Let $\omega$ be a smooth $\paren {n - 1}$-form with compact support on a smooth $n$-dimensional oriented manifold $X$.

Let the boundary of $X$ be $\partial X$.


Then:

$\ds \int_{\partial X} \omega = \int_X \rd \omega$

where $\d \omega$ is the exterior derivative of $\omega$.


Proof

Special Case

Let there exist a chart:

$x = \tuple {x_1, \ldots, x_n}: V \subseteq X \to \R^n$

such that:

$\map \supp \omega \subseteq V$

where:

$\map \supp \omega = \overline {\set {p \in M : \map \omega p \ne 0} }$



We may suppose that $V$ is relatively compact.

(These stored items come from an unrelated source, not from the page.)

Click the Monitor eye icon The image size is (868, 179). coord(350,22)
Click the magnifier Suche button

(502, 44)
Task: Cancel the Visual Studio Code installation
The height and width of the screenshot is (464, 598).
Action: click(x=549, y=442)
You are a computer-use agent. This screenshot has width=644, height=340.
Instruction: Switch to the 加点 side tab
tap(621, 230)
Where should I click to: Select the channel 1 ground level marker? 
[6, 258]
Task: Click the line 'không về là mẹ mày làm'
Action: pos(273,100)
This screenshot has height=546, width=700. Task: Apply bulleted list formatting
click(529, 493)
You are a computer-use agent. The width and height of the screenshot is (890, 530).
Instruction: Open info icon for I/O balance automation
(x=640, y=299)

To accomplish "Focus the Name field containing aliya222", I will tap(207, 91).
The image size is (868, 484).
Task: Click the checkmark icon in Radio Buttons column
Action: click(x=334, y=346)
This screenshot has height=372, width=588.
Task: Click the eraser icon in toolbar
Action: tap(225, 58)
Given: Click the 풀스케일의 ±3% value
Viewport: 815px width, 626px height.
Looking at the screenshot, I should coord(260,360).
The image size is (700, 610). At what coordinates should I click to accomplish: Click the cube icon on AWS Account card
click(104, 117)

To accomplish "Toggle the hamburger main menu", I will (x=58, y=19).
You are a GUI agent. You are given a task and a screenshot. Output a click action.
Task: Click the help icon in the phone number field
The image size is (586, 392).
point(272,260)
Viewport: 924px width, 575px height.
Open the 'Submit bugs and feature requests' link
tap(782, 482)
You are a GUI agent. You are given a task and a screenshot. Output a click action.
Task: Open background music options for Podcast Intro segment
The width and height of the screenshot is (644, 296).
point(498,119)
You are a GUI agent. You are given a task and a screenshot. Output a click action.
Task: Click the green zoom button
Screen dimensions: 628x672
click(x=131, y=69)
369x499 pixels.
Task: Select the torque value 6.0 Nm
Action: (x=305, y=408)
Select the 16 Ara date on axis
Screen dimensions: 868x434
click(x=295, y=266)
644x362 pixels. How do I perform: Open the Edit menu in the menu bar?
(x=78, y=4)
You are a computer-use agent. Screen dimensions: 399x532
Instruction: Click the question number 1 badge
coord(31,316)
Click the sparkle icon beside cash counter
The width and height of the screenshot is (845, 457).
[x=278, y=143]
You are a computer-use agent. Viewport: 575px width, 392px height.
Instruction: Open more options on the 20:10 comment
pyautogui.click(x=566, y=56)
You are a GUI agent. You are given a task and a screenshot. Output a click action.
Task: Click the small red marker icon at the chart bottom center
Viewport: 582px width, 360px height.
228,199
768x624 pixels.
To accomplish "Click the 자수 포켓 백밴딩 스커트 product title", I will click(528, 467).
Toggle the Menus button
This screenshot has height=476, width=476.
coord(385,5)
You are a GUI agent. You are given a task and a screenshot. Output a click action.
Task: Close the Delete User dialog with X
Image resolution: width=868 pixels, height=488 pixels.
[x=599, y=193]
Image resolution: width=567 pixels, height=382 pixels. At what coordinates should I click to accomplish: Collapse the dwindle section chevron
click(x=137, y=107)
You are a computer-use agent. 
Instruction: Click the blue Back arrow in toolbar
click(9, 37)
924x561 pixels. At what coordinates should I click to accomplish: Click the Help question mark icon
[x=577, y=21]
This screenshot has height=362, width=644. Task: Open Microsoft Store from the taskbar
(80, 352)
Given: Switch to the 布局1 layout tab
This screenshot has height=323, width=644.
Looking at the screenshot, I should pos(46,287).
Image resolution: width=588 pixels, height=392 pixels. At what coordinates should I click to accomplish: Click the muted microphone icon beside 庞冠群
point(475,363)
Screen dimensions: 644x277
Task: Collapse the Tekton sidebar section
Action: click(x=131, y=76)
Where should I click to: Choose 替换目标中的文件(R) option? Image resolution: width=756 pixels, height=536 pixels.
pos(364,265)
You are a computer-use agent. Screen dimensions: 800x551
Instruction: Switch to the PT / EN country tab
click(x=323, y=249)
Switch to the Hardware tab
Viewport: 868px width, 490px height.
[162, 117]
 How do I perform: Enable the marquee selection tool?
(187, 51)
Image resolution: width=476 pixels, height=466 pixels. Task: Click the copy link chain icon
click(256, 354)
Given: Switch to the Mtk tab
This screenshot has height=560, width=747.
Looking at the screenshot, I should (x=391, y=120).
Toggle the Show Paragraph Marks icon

Thus, by composing $x$ with a translation, we may suppose that:

$\ds \map x V \subseteq \mathbb H^n = \set {\tuple {x_1, \ldots, x_n} \in \R^n : x_1 < 0}$

We have, in the coordinates $x$:

$\ds \omega = \sum_{i \mathop = 1}^n f_i \rd x_1 \wedge \cdots \wedge \hat {\d x}_i \wedge \cdots \wedge \d x_n$

The forms:

$\hat {\d x}_i := \d x_1 \wedge \cdots \wedge \hat {\d x}_i \wedge \cdots \wedge \d x_n$

vanish on the tangent space to $\mathbb H^n$ for $i > 1$

Hence we have:

$(1): \quad \ds \int_{\partial \mathbb H^n} \omega = \int_{\partial \mathbb H^n} f_1 \hat {\d x}_1$





Moreover:

\(\ds \d \omega\) \(=\) \(\ds \sum_{i \mathop = 1}^n \rd f_i \wedge \hat {\d x}_i\)
\(\ds \) \(=\) \(\ds \sum_{i \mathop = 1}^n \frac {\partial f} {\partial x_i} \d x_i \wedge \hat {\d x}_i\)
\(\ds \) \(=\) \(\ds \paren {\sum_{i \mathop = 1}^n \frac {\partial f} {\partial x_i} } \rd x_1 \wedge \cdots \wedge \d x_n\)

so that:

$\ds \int_{\mathbb H^n} \rd \omega = \sum_{i \mathop = 1}^n \int_{\mathbb H^n} \frac {\partial f_i} {\partial x_i} \rd x_1 \wedge \cdots \wedge \d x_n$


Let $i > 1$.

Then:

\(\ds \int_{\mathbb H^n} \frac {\partial f_i} {\partial x_i} \rd x_1 \wedge \cdots \wedge \d x_n\) \(=\) \(\ds \int \cdots \int \paren {\int_{-\infty}^\infty \frac {\partial f_i} {\partial x_i} } \hat {\d x}_i\) Fubini's Theorem
\(\ds \) \(=\) \(\ds 0\)


Let $i = 1$.

Then:

\(\ds \int_{\mathbb H^n} \frac {\partial f_1} {\partial x_1} \d x_1 \wedge \cdots \wedge \d x_n\) \(=\) \(\ds \int \cdots \int \paren {\int_{-\infty}^0 \frac {\partial f_i} {\partial x_i} } \hat {\d x}_i\) Fubini's Theorem
\(\ds \) \(=\) \(\ds \int_{\partial \mathbb H^n} f_1 \hat {\d x}_1\)

So:

$\ds \int_{\mathbb H^n} \rd \omega = \int_{\partial \mathbb H^n} f_1 \, \hat {\d x}_1$

Together with $(1)$, this establishes the result.

$\Box$


General Case

Let $\omega$ be a smooth $\paren {n - 1}$-form with compact support on a smooth $n$-dimensional oriented manifold $X$.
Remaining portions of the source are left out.